* [Data for this task]:
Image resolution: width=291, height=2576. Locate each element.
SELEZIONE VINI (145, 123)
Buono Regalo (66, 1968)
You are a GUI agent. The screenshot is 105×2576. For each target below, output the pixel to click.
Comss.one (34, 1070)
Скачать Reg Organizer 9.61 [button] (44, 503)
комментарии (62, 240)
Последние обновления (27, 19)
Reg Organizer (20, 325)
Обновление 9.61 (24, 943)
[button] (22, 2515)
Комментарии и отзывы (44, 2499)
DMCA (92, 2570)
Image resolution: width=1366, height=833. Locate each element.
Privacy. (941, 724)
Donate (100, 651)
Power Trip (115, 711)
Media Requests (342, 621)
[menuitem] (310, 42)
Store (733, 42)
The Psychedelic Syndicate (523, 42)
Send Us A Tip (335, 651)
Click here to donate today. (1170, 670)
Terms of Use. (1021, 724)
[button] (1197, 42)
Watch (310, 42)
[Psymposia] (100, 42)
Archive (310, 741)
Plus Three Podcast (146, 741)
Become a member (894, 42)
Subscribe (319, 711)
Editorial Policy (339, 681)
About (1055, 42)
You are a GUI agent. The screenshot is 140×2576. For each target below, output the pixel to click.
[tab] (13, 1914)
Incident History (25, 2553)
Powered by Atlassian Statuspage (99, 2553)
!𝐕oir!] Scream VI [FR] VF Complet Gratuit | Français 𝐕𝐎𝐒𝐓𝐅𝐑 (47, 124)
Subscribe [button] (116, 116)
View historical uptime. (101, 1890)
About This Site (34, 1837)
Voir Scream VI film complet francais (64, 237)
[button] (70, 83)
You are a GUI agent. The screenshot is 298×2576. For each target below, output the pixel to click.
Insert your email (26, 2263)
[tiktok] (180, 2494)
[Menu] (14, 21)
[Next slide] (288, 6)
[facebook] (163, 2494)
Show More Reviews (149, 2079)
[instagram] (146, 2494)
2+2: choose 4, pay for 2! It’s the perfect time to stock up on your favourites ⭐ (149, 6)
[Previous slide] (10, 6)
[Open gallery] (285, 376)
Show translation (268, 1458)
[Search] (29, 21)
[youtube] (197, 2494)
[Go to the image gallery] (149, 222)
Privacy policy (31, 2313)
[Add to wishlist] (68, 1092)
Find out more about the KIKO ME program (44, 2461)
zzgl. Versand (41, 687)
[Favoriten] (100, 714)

* [Work instruction]: Copy every record once more, exactly as given.

* [Exercise solution]:
Image resolution: width=291, height=2576. Locate each element.
SELEZIONE VINI (145, 123)
Buono Regalo (66, 1968)
You are a GUI agent. The screenshot is 105×2576. For each target below, output the pixel to click.
Comss.one (34, 1070)
Скачать Reg Organizer 9.61 [button] (44, 503)
комментарии (62, 240)
Последние обновления (27, 19)
Reg Organizer (20, 325)
Обновление 9.61 (24, 943)
[button] (22, 2515)
Комментарии и отзывы (44, 2499)
DMCA (92, 2570)
Image resolution: width=1366, height=833. Locate each element.
Privacy. (941, 724)
Donate (100, 651)
Power Trip (115, 711)
Media Requests (342, 621)
[menuitem] (310, 42)
Store (733, 42)
The Psychedelic Syndicate (523, 42)
Send Us A Tip (335, 651)
Click here to donate today. (1170, 670)
Terms of Use. (1021, 724)
[button] (1197, 42)
Watch (310, 42)
[Psymposia] (100, 42)
Archive (310, 741)
Plus Three Podcast (146, 741)
Become a member (894, 42)
Subscribe (319, 711)
Editorial Policy (339, 681)
About (1055, 42)
You are a GUI agent. The screenshot is 140×2576. For each target below, output the pixel to click.
[tab] (13, 1914)
Incident History (25, 2553)
Powered by Atlassian Statuspage (99, 2553)
!𝐕oir!] Scream VI [FR] VF Complet Gratuit | Français 𝐕𝐎𝐒𝐓𝐅𝐑 (47, 124)
Subscribe [button] (116, 116)
View historical uptime. (101, 1890)
About This Site (34, 1837)
Voir Scream VI film complet francais (64, 237)
[button] (70, 83)
You are a GUI agent. The screenshot is 298×2576. For each target below, output the pixel to click.
Insert your email (26, 2263)
[tiktok] (180, 2494)
[Menu] (14, 21)
[Next slide] (288, 6)
[facebook] (163, 2494)
Show More Reviews (149, 2079)
[instagram] (146, 2494)
2+2: choose 4, pay for 2! It’s the perfect time to stock up on your favourites ⭐ (149, 6)
[Previous slide] (10, 6)
[Open gallery] (285, 376)
Show translation (268, 1458)
[Search] (29, 21)
[youtube] (197, 2494)
[Go to the image gallery] (149, 222)
Privacy policy (31, 2313)
[Add to wishlist] (68, 1092)
Find out more about the KIKO ME program (44, 2461)
zzgl. Versand (41, 687)
[Favoriten] (100, 714)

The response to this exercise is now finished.